* **DO THIS**
Rewrite all the entries below, replacing "Шкаф для книг" with "Книжный шкаф" wherever it appears and changing nothing else.

>> BEGIN RECORDED INFORMATION

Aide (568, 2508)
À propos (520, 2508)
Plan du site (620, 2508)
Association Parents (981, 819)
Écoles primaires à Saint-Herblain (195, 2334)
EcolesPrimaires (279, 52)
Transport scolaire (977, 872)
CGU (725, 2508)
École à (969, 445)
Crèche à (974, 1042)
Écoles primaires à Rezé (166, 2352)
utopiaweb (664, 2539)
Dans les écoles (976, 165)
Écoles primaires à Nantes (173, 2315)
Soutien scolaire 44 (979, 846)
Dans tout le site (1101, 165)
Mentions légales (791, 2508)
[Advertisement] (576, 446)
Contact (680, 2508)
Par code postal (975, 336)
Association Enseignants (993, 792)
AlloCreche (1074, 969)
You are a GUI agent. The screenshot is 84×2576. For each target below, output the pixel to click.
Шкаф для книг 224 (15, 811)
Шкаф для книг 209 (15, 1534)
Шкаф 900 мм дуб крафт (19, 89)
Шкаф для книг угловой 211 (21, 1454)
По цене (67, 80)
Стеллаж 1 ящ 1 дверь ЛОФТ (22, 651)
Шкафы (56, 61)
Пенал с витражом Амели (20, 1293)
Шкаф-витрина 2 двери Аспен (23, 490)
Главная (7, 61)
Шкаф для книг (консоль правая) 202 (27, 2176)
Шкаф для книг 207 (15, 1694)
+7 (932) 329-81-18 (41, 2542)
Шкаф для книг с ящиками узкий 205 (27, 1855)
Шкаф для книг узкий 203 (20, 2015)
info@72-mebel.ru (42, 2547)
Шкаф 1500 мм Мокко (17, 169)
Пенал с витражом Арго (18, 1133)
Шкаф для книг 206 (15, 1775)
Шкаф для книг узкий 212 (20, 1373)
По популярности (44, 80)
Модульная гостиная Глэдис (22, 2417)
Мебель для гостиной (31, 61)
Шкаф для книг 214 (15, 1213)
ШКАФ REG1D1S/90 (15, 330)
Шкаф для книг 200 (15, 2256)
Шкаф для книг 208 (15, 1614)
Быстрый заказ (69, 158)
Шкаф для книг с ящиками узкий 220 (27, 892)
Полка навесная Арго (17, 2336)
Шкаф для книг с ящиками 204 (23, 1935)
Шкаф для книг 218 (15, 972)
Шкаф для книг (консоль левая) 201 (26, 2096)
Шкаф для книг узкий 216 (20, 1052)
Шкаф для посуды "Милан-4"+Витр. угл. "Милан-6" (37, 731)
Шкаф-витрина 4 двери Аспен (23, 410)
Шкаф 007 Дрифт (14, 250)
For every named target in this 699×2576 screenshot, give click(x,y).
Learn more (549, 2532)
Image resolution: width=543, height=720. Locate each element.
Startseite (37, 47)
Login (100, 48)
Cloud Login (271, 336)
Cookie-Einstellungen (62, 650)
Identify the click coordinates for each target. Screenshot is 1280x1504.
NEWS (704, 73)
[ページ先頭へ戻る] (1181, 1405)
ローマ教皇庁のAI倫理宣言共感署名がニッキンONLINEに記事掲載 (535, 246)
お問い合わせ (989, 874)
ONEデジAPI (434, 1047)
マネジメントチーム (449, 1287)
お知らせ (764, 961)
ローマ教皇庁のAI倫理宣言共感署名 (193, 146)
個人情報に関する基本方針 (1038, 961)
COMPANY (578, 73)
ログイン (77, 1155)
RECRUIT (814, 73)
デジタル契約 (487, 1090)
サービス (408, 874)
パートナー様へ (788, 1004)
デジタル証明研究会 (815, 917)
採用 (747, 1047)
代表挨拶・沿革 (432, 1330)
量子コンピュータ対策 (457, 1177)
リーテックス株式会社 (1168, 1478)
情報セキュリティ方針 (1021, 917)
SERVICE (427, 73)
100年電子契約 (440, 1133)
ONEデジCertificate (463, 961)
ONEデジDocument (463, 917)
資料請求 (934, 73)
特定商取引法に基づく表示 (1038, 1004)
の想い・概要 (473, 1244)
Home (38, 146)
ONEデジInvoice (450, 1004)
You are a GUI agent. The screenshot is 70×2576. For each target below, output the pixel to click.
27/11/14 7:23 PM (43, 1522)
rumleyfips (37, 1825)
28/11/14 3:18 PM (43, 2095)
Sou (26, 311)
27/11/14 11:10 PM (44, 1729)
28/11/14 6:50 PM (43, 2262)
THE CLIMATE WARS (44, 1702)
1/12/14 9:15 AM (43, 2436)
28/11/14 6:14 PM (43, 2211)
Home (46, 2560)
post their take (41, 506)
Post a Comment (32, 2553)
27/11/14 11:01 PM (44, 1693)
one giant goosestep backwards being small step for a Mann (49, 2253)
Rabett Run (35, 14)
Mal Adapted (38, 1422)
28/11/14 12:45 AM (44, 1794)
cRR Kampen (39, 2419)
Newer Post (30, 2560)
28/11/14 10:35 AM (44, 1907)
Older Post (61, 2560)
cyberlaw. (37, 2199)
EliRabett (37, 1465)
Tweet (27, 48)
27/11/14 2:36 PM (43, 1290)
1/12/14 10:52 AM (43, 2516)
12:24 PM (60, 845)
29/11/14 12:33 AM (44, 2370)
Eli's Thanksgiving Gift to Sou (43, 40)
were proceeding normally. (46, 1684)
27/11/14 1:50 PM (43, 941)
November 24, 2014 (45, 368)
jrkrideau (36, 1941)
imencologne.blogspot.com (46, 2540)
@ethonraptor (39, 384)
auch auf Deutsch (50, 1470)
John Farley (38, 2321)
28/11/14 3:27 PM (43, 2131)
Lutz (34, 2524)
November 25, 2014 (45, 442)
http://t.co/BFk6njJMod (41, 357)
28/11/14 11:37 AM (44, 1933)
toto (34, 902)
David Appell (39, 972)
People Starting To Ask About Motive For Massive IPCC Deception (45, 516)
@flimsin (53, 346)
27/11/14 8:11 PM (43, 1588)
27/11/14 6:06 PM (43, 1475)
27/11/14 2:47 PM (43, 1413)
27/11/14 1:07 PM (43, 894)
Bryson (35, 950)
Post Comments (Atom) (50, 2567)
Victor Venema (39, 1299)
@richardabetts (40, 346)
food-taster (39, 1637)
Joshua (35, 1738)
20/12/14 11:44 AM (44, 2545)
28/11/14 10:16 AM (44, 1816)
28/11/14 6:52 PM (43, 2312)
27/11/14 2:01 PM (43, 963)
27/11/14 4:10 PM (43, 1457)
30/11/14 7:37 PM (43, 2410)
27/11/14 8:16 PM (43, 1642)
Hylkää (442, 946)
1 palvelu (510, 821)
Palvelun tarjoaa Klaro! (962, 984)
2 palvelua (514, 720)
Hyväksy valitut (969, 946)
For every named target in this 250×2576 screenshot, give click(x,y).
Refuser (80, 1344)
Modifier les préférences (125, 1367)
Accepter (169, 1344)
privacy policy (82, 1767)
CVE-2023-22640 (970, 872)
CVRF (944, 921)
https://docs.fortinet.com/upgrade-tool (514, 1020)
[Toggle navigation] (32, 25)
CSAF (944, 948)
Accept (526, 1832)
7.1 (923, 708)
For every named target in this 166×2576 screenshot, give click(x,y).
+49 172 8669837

>> END RECORDED INFORMATION

* **WRITTEN SOLUTION**
Aide (568, 2508)
À propos (520, 2508)
Plan du site (620, 2508)
Association Parents (981, 819)
Écoles primaires à Saint-Herblain (195, 2334)
EcolesPrimaires (279, 52)
Transport scolaire (977, 872)
CGU (725, 2508)
École à (969, 445)
Crèche à (974, 1042)
Écoles primaires à Rezé (166, 2352)
utopiaweb (664, 2539)
Dans les écoles (976, 165)
Écoles primaires à Nantes (173, 2315)
Soutien scolaire 44 (979, 846)
Dans tout le site (1101, 165)
Mentions légales (791, 2508)
[Advertisement] (576, 446)
Contact (680, 2508)
Par code postal (975, 336)
Association Enseignants (993, 792)
AlloCreche (1074, 969)
You are a GUI agent. The screenshot is 84×2576. For each target below, output the pixel to click.
Книжный шкаф 224 (15, 811)
Книжный шкаф 209 (15, 1534)
Шкаф 900 мм дуб крафт (19, 89)
Книжный шкаф угловой 211 (21, 1454)
По цене (67, 80)
Стеллаж 1 ящ 1 дверь ЛОФТ (22, 651)
Шкафы (56, 61)
Пенал с витражом Амели (20, 1293)
Шкаф-витрина 2 двери Аспен (23, 490)
Главная (7, 61)
Книжный шкаф (консоль правая) 202 (27, 2176)
Книжный шкаф 207 (15, 1694)
+7 (932) 329-81-18 (41, 2542)
Книжный шкаф с ящиками узкий 205 (27, 1855)
Книжный шкаф узкий 203 (20, 2015)
info@72-mebel.ru (42, 2547)
Шкаф 1500 мм Мокко (17, 169)
Пенал с витражом Арго (18, 1133)
Книжный шкаф 206 (15, 1775)
Книжный шкаф узкий 212 (20, 1373)
По популярности (44, 80)
Модульная гостиная Глэдис (22, 2417)
Мебель для гостиной (31, 61)
Книжный шкаф 214 (15, 1213)
ШКАФ REG1D1S/90 (15, 330)
Книжный шкаф 200 (15, 2256)
Книжный шкаф 208 (15, 1614)
Быстрый заказ (69, 158)
Книжный шкаф с ящиками узкий 220 (27, 892)
Полка навесная Арго (17, 2336)
Книжный шкаф с ящиками 204 (23, 1935)
Книжный шкаф 218 (15, 972)
Книжный шкаф (консоль левая) 201 (26, 2096)
Книжный шкаф узкий 216 (20, 1052)
Шкаф для посуды "Милан-4"+Витр. угл. "Милан-6" (37, 731)
Шкаф-витрина 4 двери Аспен (23, 410)
Шкаф 007 Дрифт (14, 250)
For every named target in this 699×2576 screenshot, give click(x,y).
Learn more (549, 2532)
Image resolution: width=543, height=720. Locate each element.
Startseite (37, 47)
Login (100, 48)
Cloud Login (271, 336)
Cookie-Einstellungen (62, 650)
Identify the click coordinates for each target. Screenshot is 1280x1504.
NEWS (704, 73)
[ページ先頭へ戻る] (1181, 1405)
ローマ教皇庁のAI倫理宣言共感署名がニッキンONLINEに記事掲載 (535, 246)
お問い合わせ (989, 874)
ONEデジAPI (434, 1047)
マネジメントチーム (449, 1287)
お知らせ (764, 961)
ローマ教皇庁のAI倫理宣言共感署名 (193, 146)
個人情報に関する基本方針 (1038, 961)
COMPANY (578, 73)
ログイン (77, 1155)
RECRUIT (814, 73)
デジタル契約 (487, 1090)
サービス (408, 874)
パートナー様へ (788, 1004)
デジタル証明研究会 (815, 917)
採用 (747, 1047)
代表挨拶・沿革 (432, 1330)
量子コンピュータ対策 (457, 1177)
リーテックス株式会社 (1168, 1478)
情報セキュリティ方針 (1021, 917)
SERVICE (427, 73)
100年電子契約 (440, 1133)
ONEデジCertificate (463, 961)
ONEデジDocument (463, 917)
資料請求 (934, 73)
特定商取引法に基づく表示 (1038, 1004)
の想い・概要 (473, 1244)
Home (38, 146)
ONEデジInvoice (450, 1004)
You are a GUI agent. The screenshot is 70×2576. For each target below, output the pixel to click.
27/11/14 7:23 PM (43, 1522)
rumleyfips (37, 1825)
28/11/14 3:18 PM (43, 2095)
Sou (26, 311)
27/11/14 11:10 PM (44, 1729)
28/11/14 6:50 PM (43, 2262)
THE CLIMATE WARS (44, 1702)
1/12/14 9:15 AM (43, 2436)
28/11/14 6:14 PM (43, 2211)
Home (46, 2560)
post their take (41, 506)
Post a Comment (32, 2553)
27/11/14 11:01 PM (44, 1693)
one giant goosestep backwards being small step for a Mann (49, 2253)
Rabett Run (35, 14)
Mal Adapted (38, 1422)
28/11/14 12:45 AM (44, 1794)
cRR Kampen (39, 2419)
Newer Post (30, 2560)
28/11/14 10:35 AM (44, 1907)
Older Post (61, 2560)
cyberlaw. (37, 2199)
EliRabett (37, 1465)
Tweet (27, 48)
27/11/14 2:36 PM (43, 1290)
1/12/14 10:52 AM (43, 2516)
12:24 PM (60, 845)
29/11/14 12:33 AM (44, 2370)
Eli's Thanksgiving Gift to Sou (43, 40)
were proceeding normally. (46, 1684)
27/11/14 1:50 PM (43, 941)
November 24, 2014 (45, 368)
jrkrideau (36, 1941)
imencologne.blogspot.com (46, 2540)
@ethonraptor (39, 384)
auch auf Deutsch (50, 1470)
John Farley (38, 2321)
28/11/14 3:27 PM (43, 2131)
Lutz (34, 2524)
November 25, 2014 (45, 442)
http://t.co/BFk6njJMod (41, 357)
28/11/14 11:37 AM (44, 1933)
toto (34, 902)
David Appell (39, 972)
People Starting To Ask About Motive For Massive IPCC Deception (45, 516)
@flimsin (53, 346)
27/11/14 8:11 PM (43, 1588)
27/11/14 6:06 PM (43, 1475)
27/11/14 2:47 PM (43, 1413)
27/11/14 1:07 PM (43, 894)
Bryson (35, 950)
Post Comments (Atom) (50, 2567)
Victor Venema (39, 1299)
@richardabetts (40, 346)
food-taster (39, 1637)
Joshua (35, 1738)
20/12/14 11:44 AM (44, 2545)
28/11/14 10:16 AM (44, 1816)
28/11/14 6:52 PM (43, 2312)
27/11/14 2:01 PM (43, 963)
27/11/14 4:10 PM (43, 1457)
30/11/14 7:37 PM (43, 2410)
27/11/14 8:16 PM (43, 1642)
Hylkää (442, 946)
1 palvelu (510, 821)
Palvelun tarjoaa Klaro! (962, 984)
2 palvelua (514, 720)
Hyväksy valitut (969, 946)
For every named target in this 250×2576 screenshot, give click(x,y).
Refuser (80, 1344)
Modifier les préférences (125, 1367)
Accepter (169, 1344)
privacy policy (82, 1767)
CVE-2023-22640 (970, 872)
CVRF (944, 921)
https://docs.fortinet.com/upgrade-tool (514, 1020)
[Toggle navigation] (32, 25)
CSAF (944, 948)
Accept (526, 1832)
7.1 (923, 708)
For every named target in this 166×2576 screenshot, give click(x,y).
+49 172 8669837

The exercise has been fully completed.